To configure a Kafka topic for a SpaceDocuments or Extended SpaceDocument, the property KafkaPersistenceConstants.SPACE_DOCUMENT_KAFKA_TOPIC_PROPERTY_NAME should be added to document. Here is an example

public class Product extends SpaceDocument {

public Product() {
    super("Product");
    super.setProperty(SPACE_DOCUMENT_KAFKA_TOPIC_PROPERTY_NAME, "product");
}

It’s also possible to configure the name of the property which defines the Kafka topic for SpaceDocuments. Set spaceDocumentKafkaTopicName to the desired value as shown below.
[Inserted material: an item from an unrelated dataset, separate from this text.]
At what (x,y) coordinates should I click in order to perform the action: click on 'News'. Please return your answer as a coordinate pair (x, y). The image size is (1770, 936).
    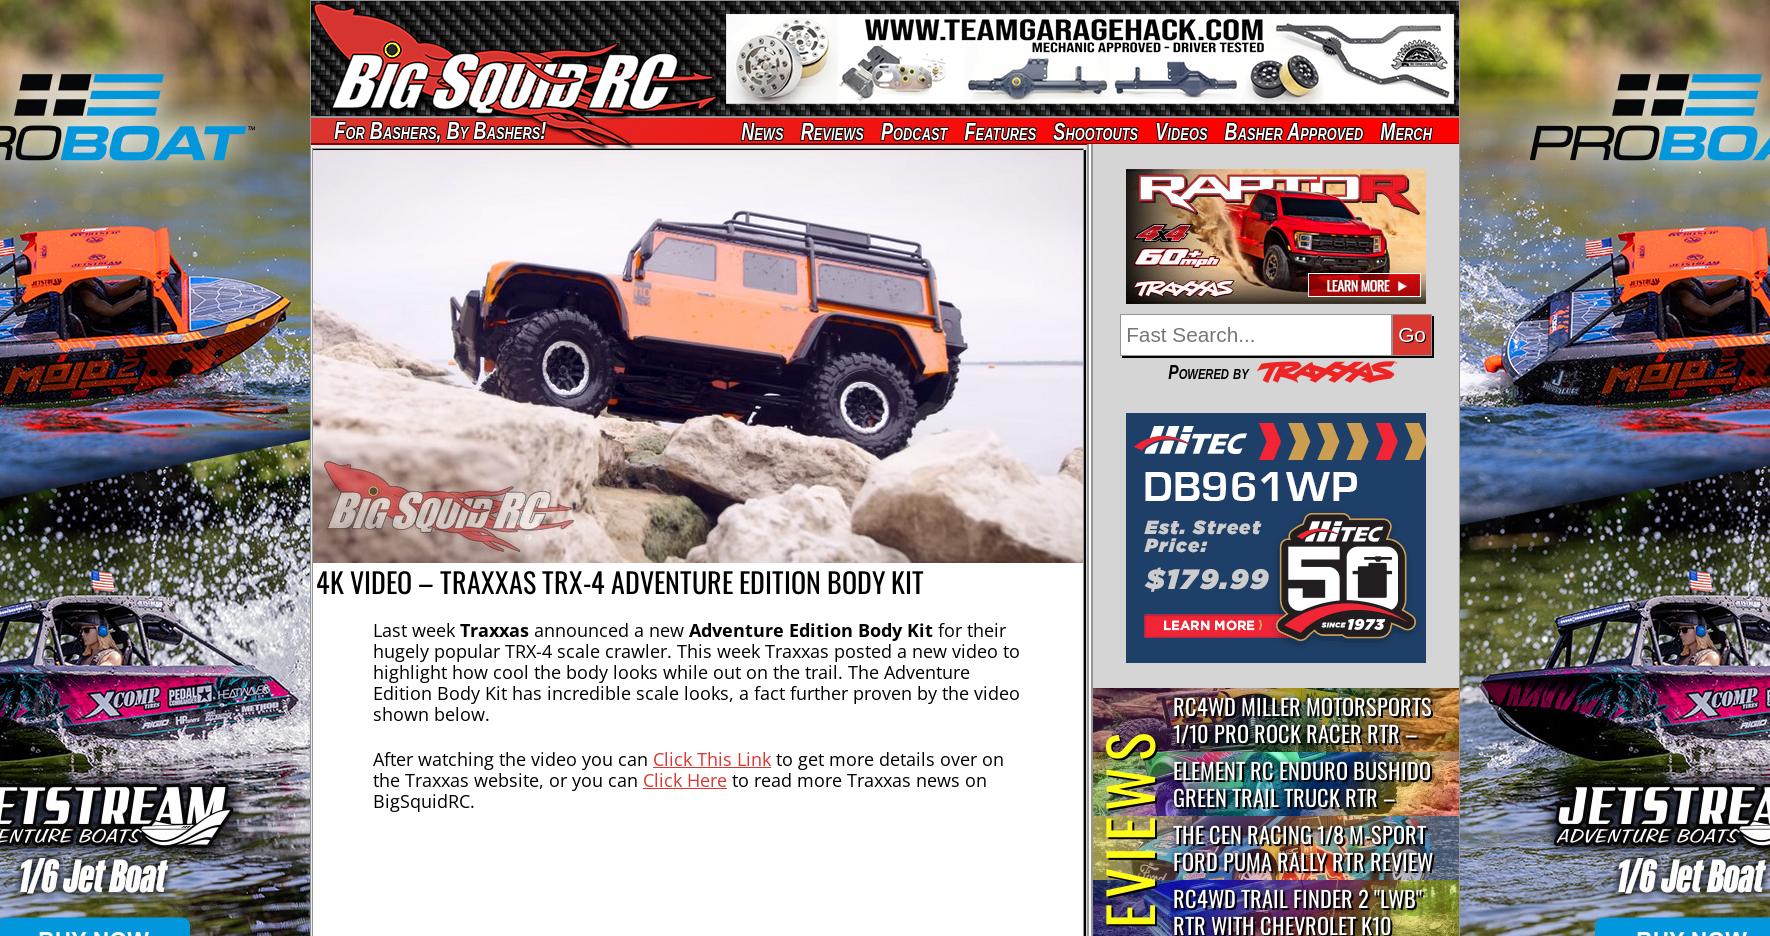
    Looking at the image, I should click on (740, 131).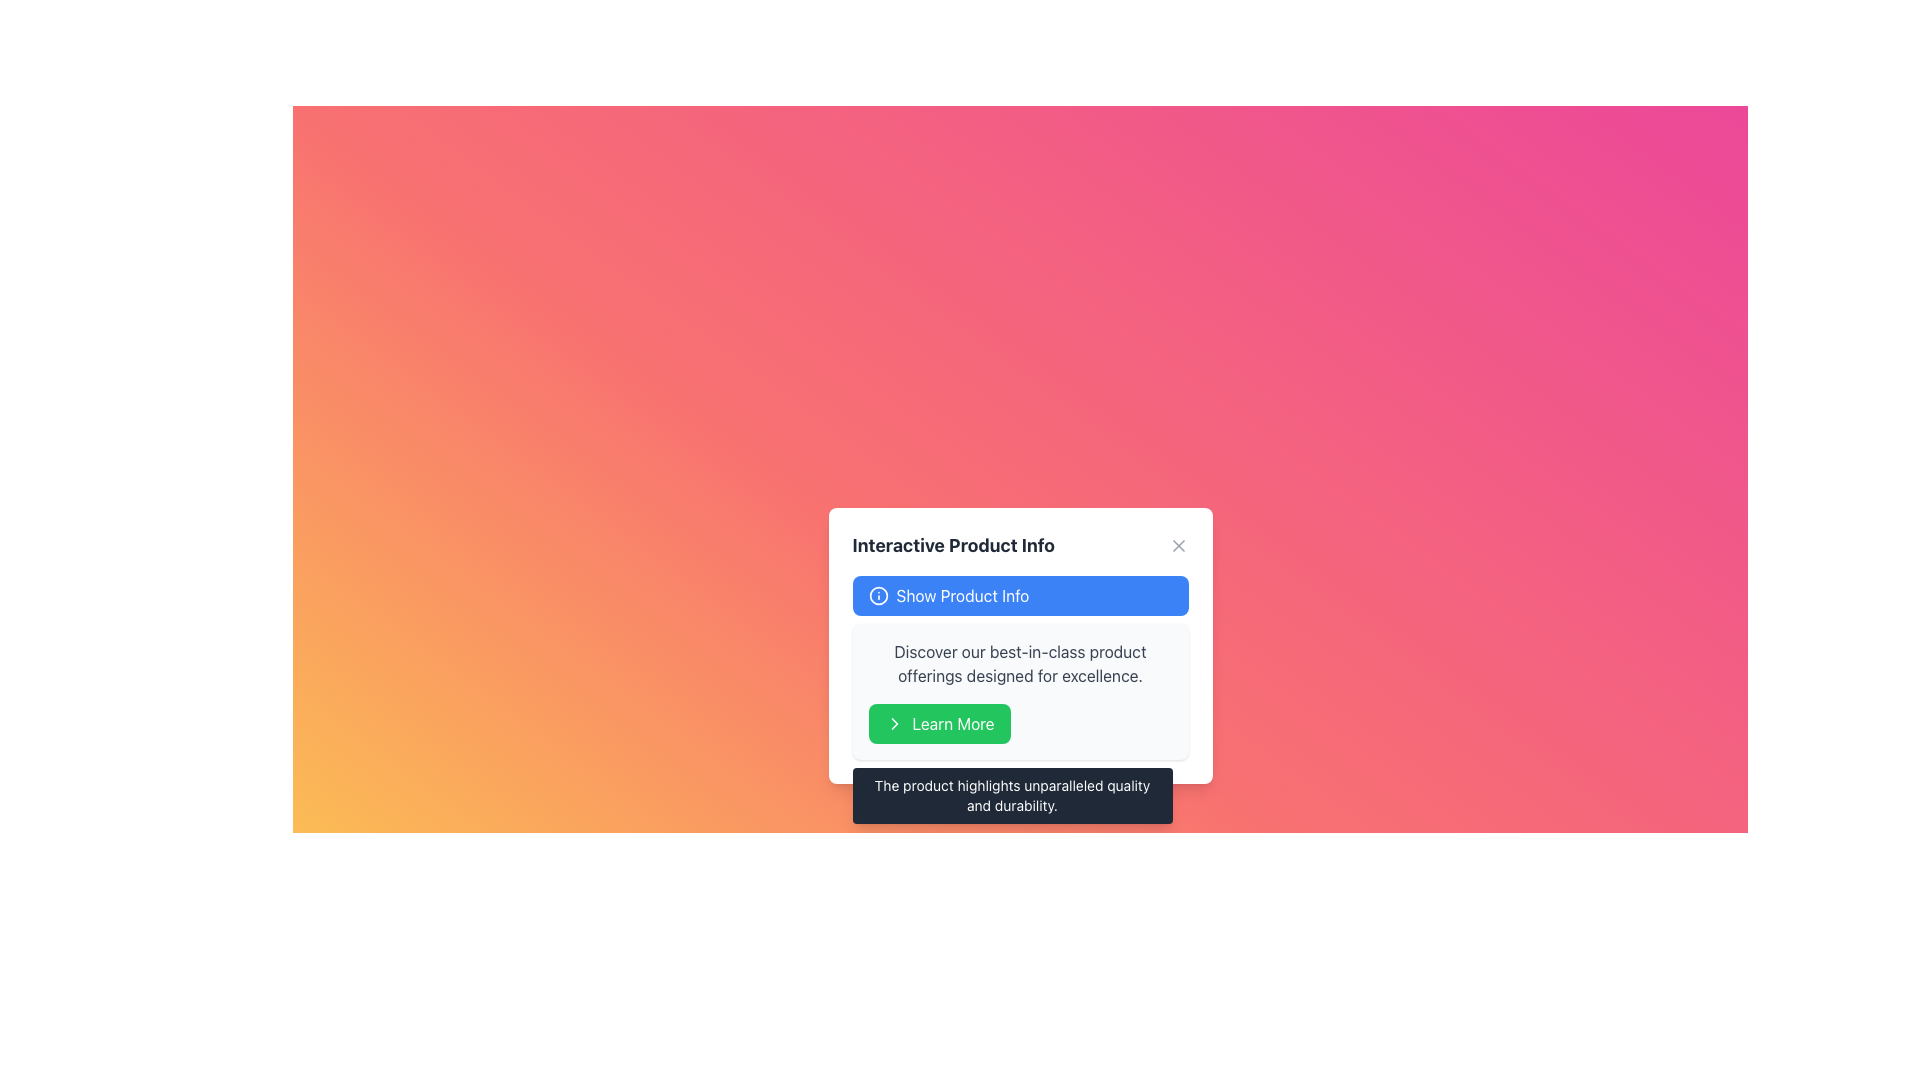  Describe the element at coordinates (1012, 794) in the screenshot. I see `the Tooltip or Informational Panel that displays the message 'The product highlights unparalleled quality and durability.' to read its content` at that location.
<bean id="kafkaSpaceSynchronizationEndpoint" class="com.epam.openspaces.persistency.kafka.KafkaSpaceSynchrspaceDocumentKafkaTopicNameonizationEndpointFactoryBean">
    ...
    <property name="spaceDocumentKafkaTopicName" value="topic_name" />
</bean>

Kafka consumers

The Kafka persistence library provides a wrapper around the native Kafka Consumer API for the GigaSpace-Kafka protocol serialization. Please see com.epam.openspaces.persistency.kafka.consumer.KafkaConsumer, example of how to use it under <project_root>/example module.

Customization

  • Kafka persistence was designed to be extensible and customizable.
  • If you need to create a custom protocol between GigaSpace and Kafka, provide an implementation of AbstractKafkaMessage, AbstractKafkaMessageKey, AbstractKafkaMessageFactory.
  • If you would like to customize how data grid operations are sent to Kafka or how the Kafka topic is chosen for a given entity, provide an implementation of ‘AbstractKafkaSpaceSynchronizationEndpoint’.
  • If you want to create a custom serializer, look at KafkaMessageDecoder and KafkaMessageKeyDecoder.
  • Kafka Producer client (which is used under the hood) can be configured with a number of settings, see Kafka documentation.